The process is smooth—until the wallet finishes setting up and presents a different address. Her balance reads 0 CKB.
At this point, Alice feels confused and concerned:
-
“Did I use the wrong key?”
-
“Why is this address different?”
-
“Where are my funds?”
From a technical perspective, nothing went wrong. The new wallet might used a different Script reference method (e.g., type hash) when generating her address.

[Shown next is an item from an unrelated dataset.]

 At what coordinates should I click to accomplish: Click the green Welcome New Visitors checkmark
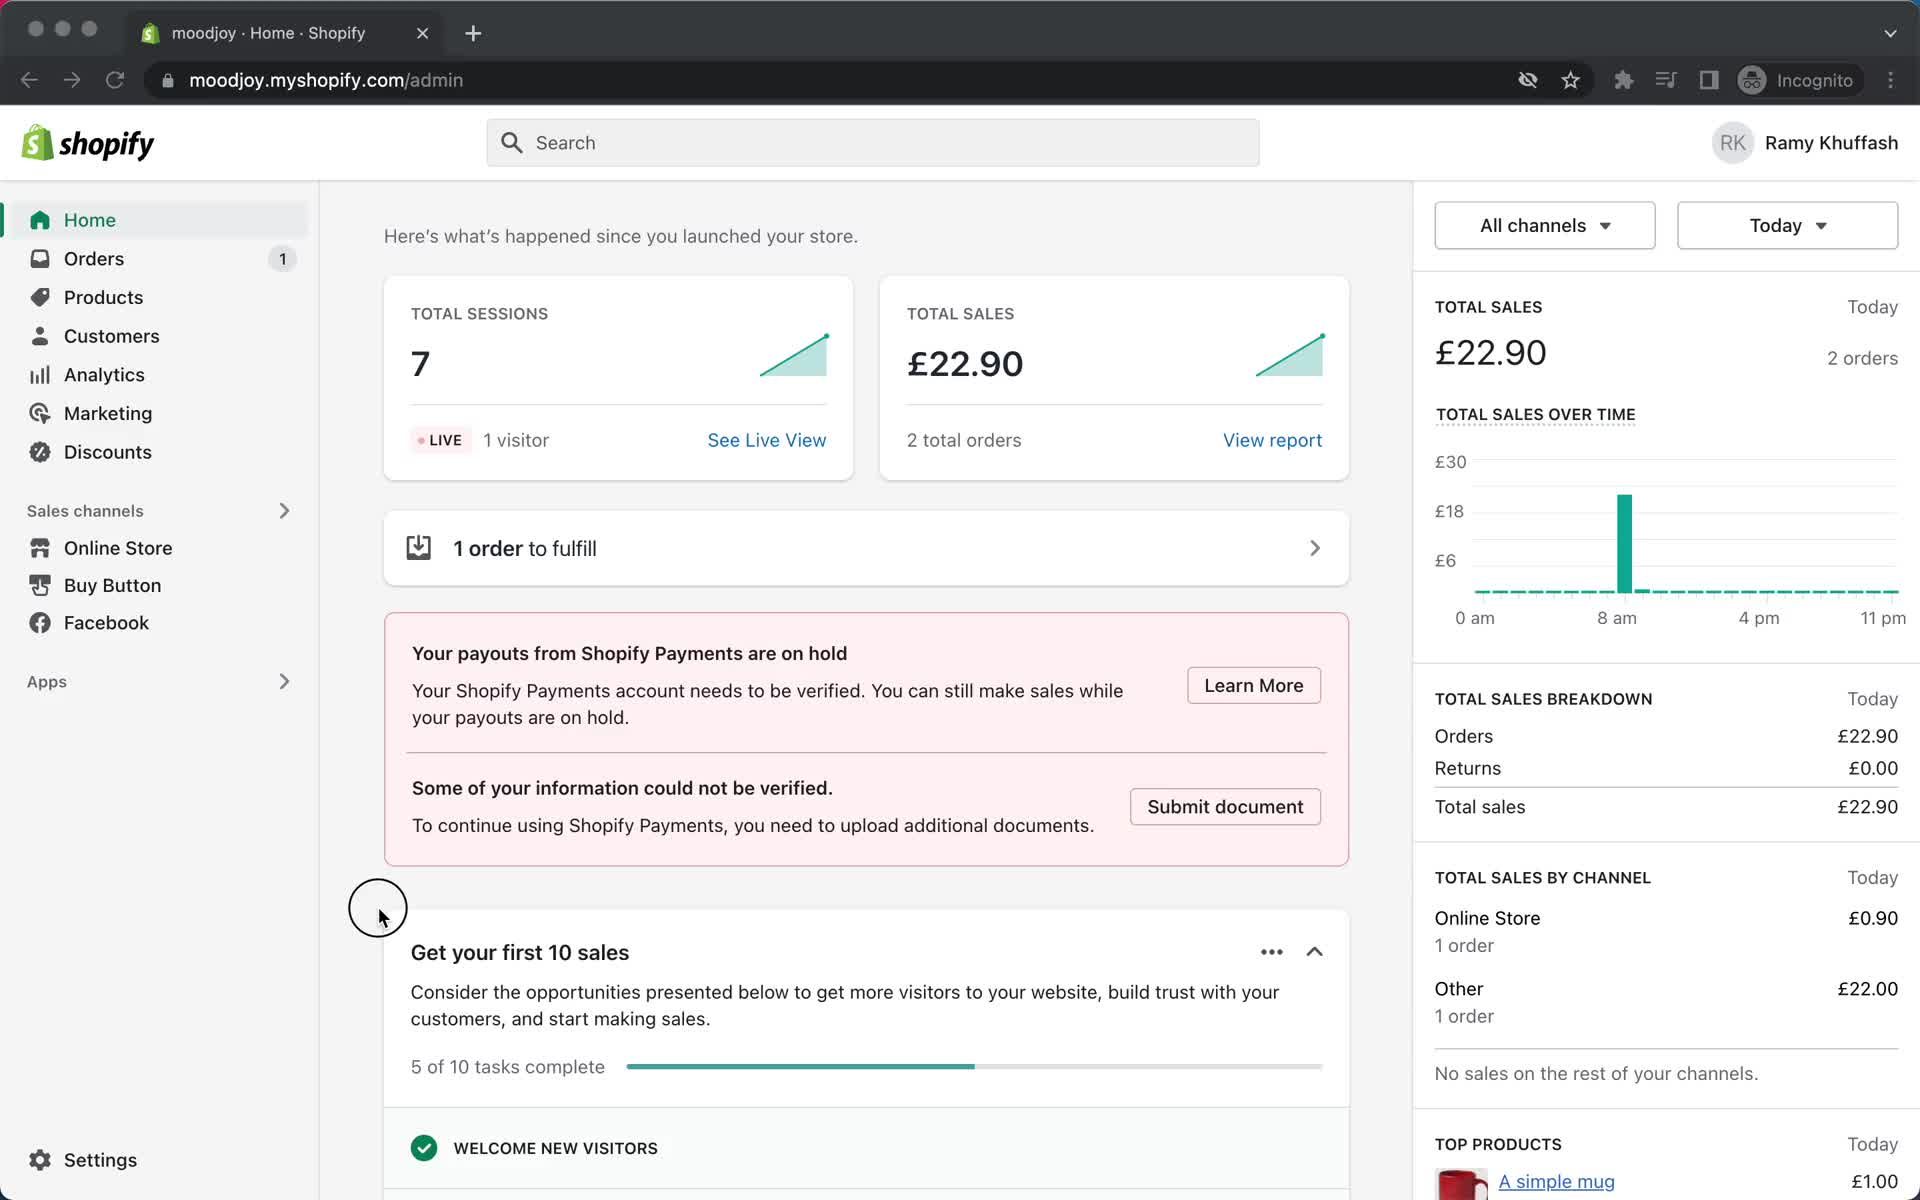[x=424, y=1148]
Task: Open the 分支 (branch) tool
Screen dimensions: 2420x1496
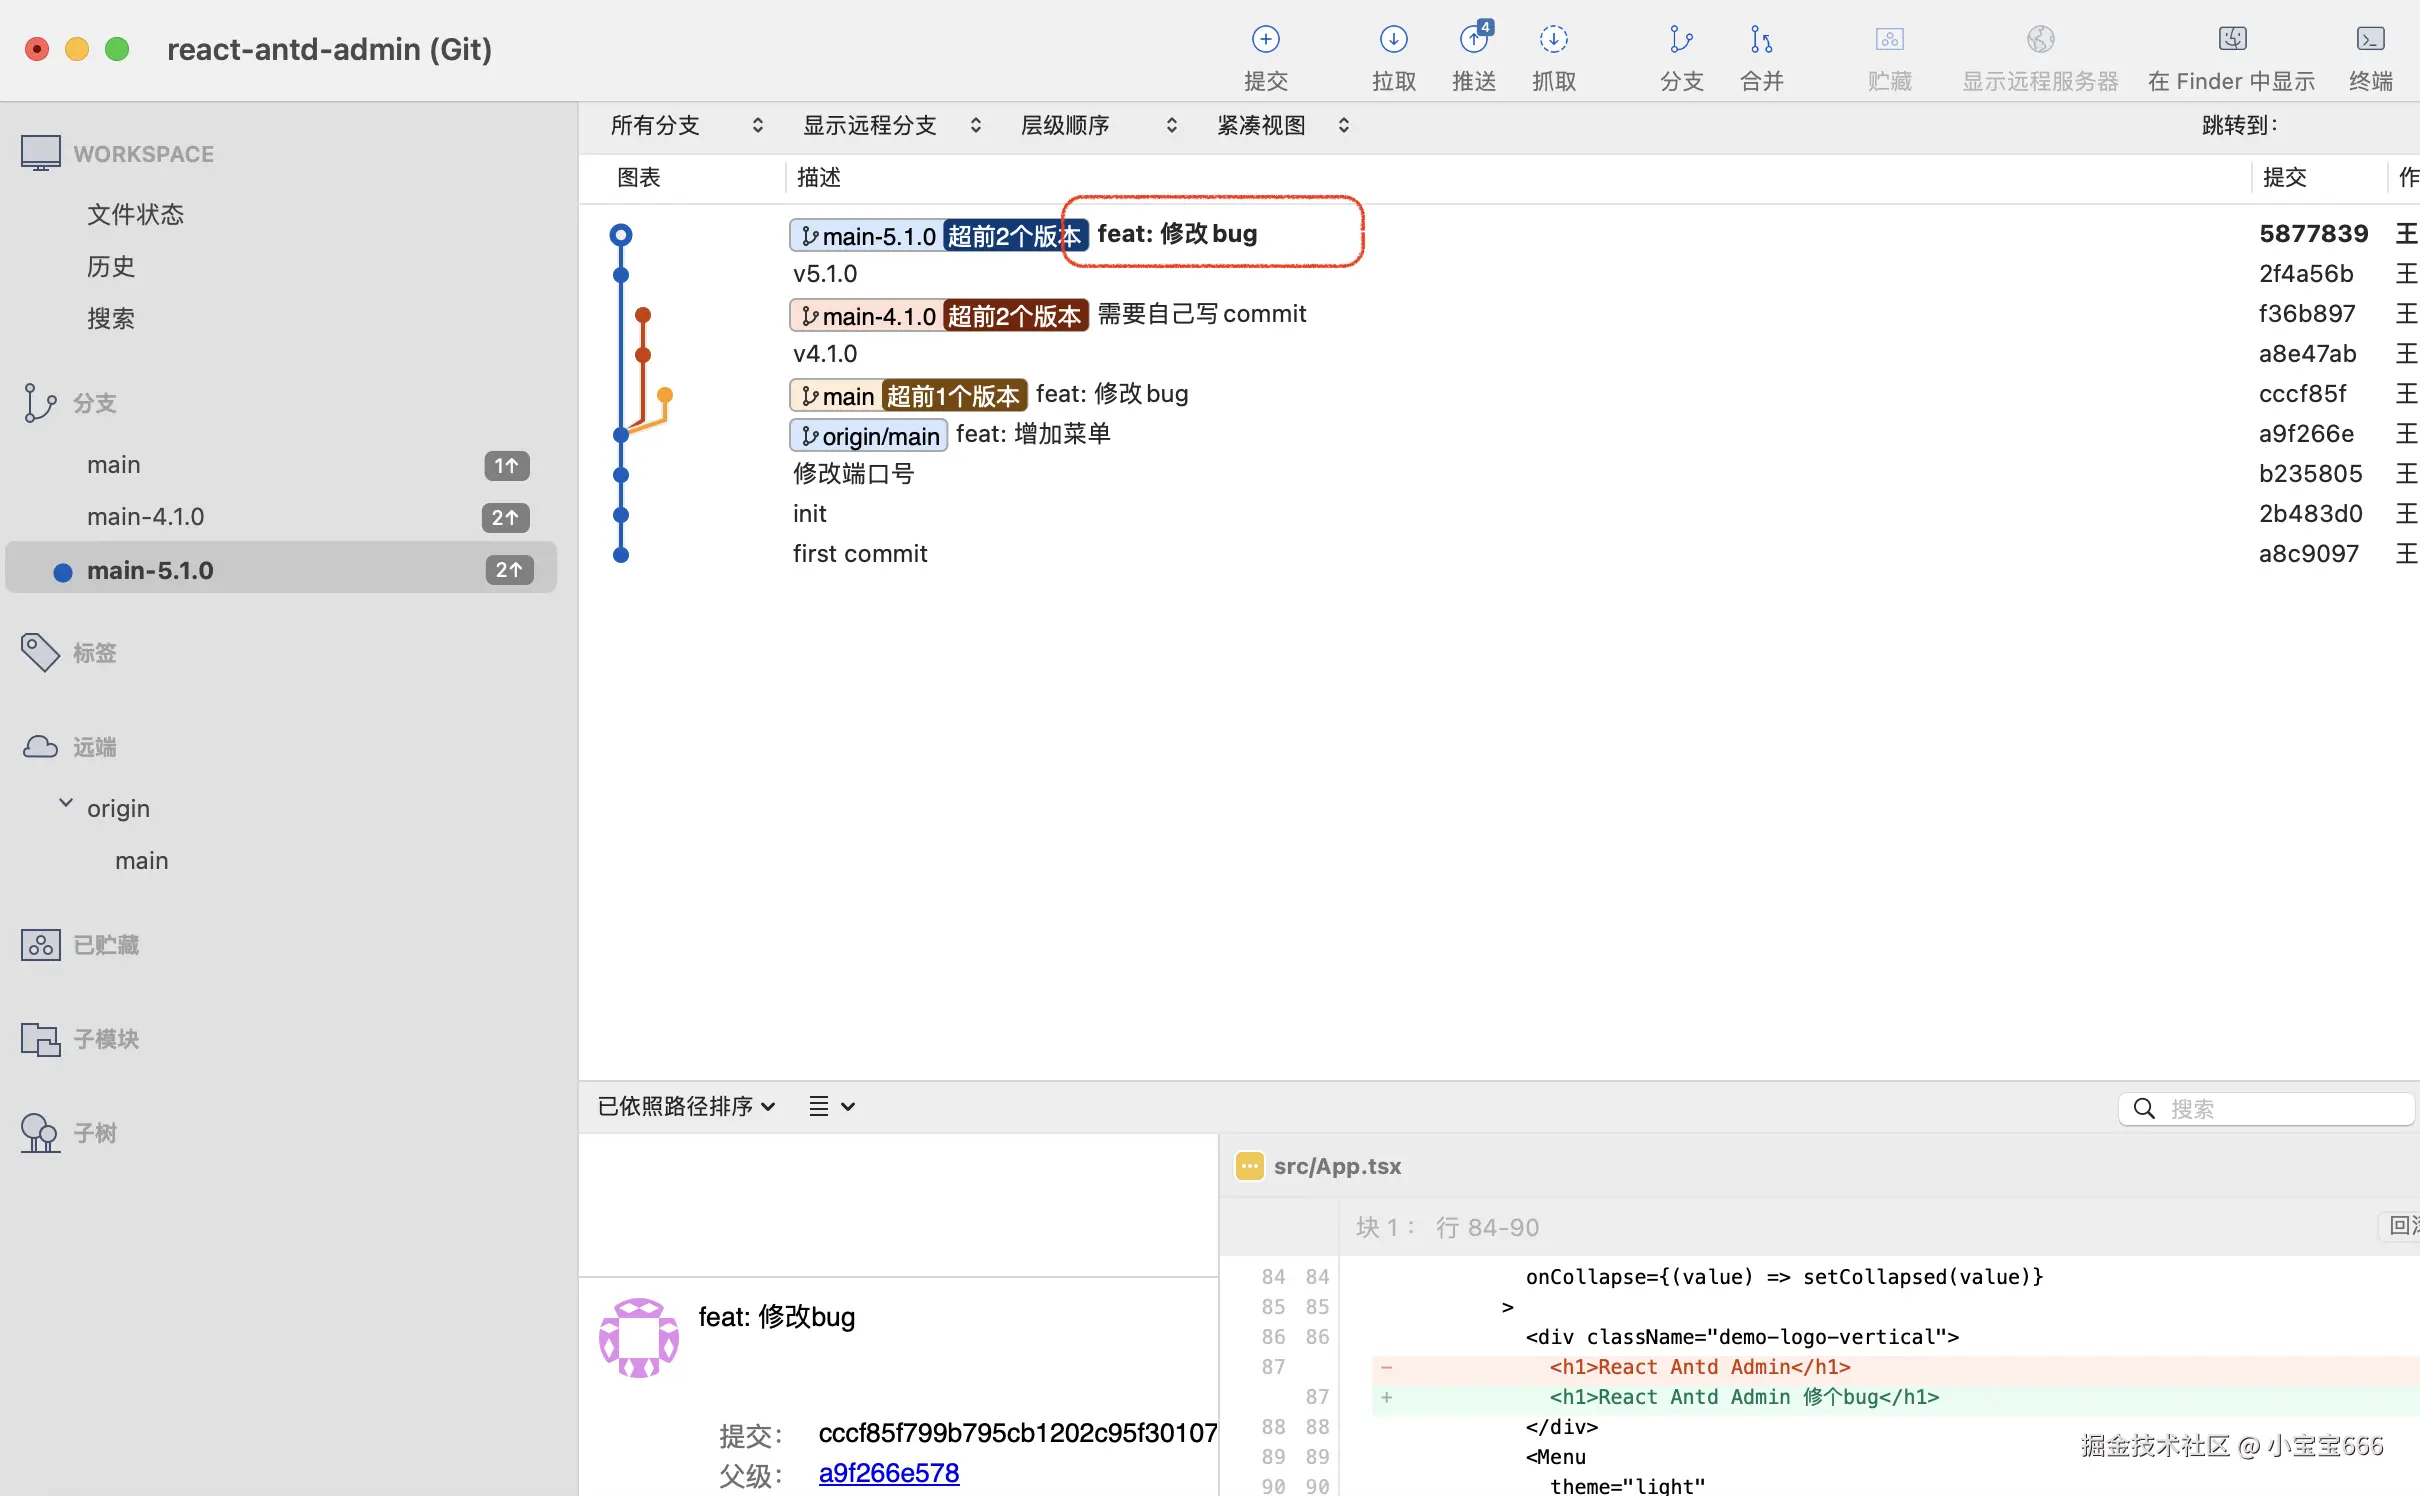Action: (1679, 55)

But Alice doesn’t know that—and the product isn’t helping her understand it either.
What we’re seeing here is a disconnect not between key and ownership, but between context and clarity.

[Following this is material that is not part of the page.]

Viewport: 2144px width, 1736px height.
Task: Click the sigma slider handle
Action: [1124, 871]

Design Opportunity 1: Carry Context, Not Just the Key
Problem: Private keys alone don’t preserve the setup that created the original address.
Solution: Introduce a Wallet Snapshot Export, which includes:
-
the private key
-
the Script reference type (data or type hash)
-
optional metadata like wallet name and derivation path
This way, when Alice imports her wallet into a new app, the system can either:
-
restore her previous setup exactly, or
-
notify her if there’s a mismatch, giving her the chance to resolve it.

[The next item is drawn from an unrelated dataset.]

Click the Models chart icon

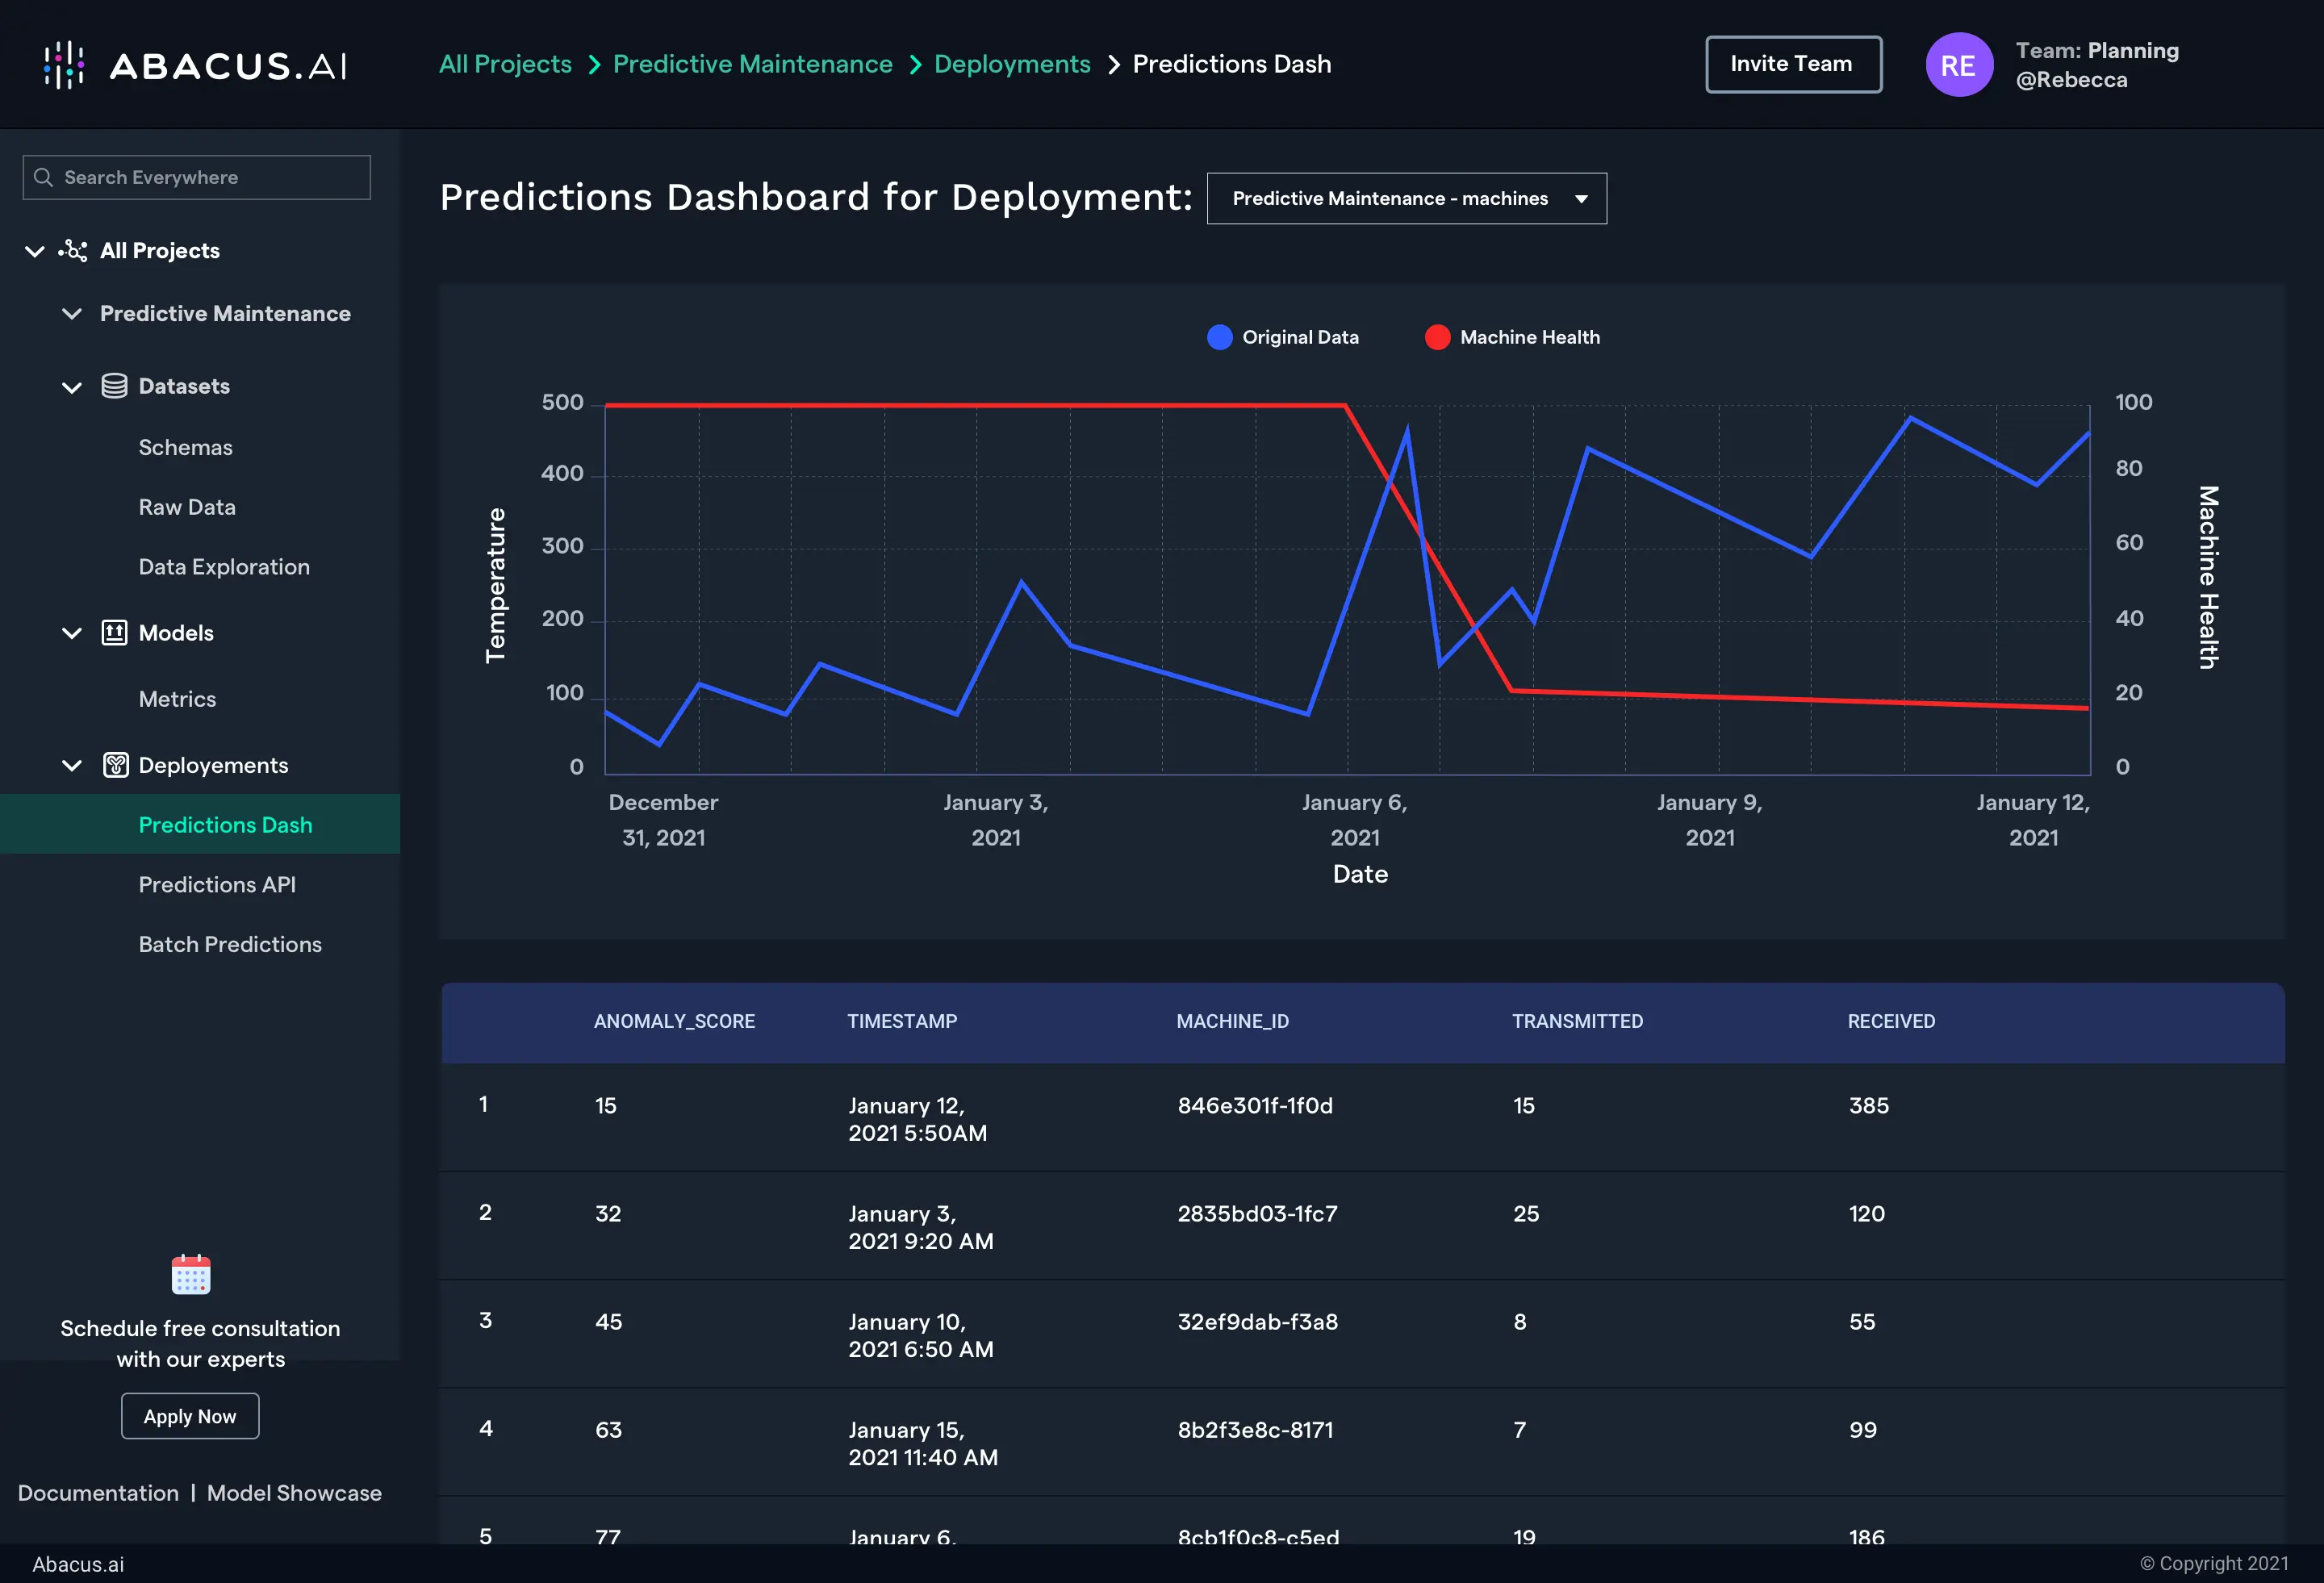tap(114, 633)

Why it works: This approach embodies recognition over recall — one of the core usability heuristics. Instead of forcing users to remember how their original wallet was configured, we let the system recognize and restore it automatically. By embedding Script context directly into the exported snapshot, we reduce cognitive load and eliminate setup ambiguity.
It also supports user control and freedom. When the system can either recreate the original configuration or notify users of mismatches, it proactively helps users make informed decisions without panic.
Most importantly, it’s a form of minimalist design. We don’t surface every technical detail upfront — we make the smart defaults work behind the scenes, preserving trust through subtle but meaningful guidance.
Design Opportunity 2: Help at Zero Balance
Problem: Seeing “0 CKB” can make users assume their funds are gone.
Solution: Place a contextual help link next to the balance area: “Not seeing your funds?”
Why it works: This nudge doesn’t interrupt the flow—but it works because it meets users exactly where confusion arises. When Alice sees “0 CKB” after importing her wallet, she might panic, thinking something broke. A small, well-placed message like “Not seeing your funds?” doesn’t treat this as an error—it simply validates her instinct and offers a next step. It helps her recognize that the situation is understandable, not alarming. Instead of requiring her to dig through support articles or navigate complex documentation, the system embeds reassurance directly next to the balance. That kind of in-the-moment guidance feels intuitive and responsive—it clears up uncertainty before it turns into doubt, all without asking the user to understand how script references work behind the scenes. It’s just enough help, exactly when and where it’s needed.
Conclusion
Trust isn’t built solely on transparent code or thorough documentation—it’s also built through experience.
As UX designers, our job is to simplify complexity without compromising user confidence. We can design wallets that feel transparent, stable, and trustworthy through just-in-time explanations, proactive export formats, thoughtful UI nudges, and beyond.
The flexibility that CKB offers at the protocol level is a strength—not a liability. It shouldn’t be sacrificed. Instead, it’s our responsibility to wrap that flexibility in interfaces that foster clarity and control, so users feel empowered, not overwhelmed.
In the end, trust is not just about what the system does. It’s about how the user feels.
References
The more I think about it, the more I realize: the real problem isn’t the inconsistency itself. It’s the mental model — many users still assume address = account. On CKB, it’s actually: one account can link to many addresses.
If we can shift toward this mental model, then address changes stop feeling like bugs and start feeling natural. This is why I believe identity abstraction — separating account from address — is an important step forward for CKB.
Curious what others think: how can we help guide users toward this shift?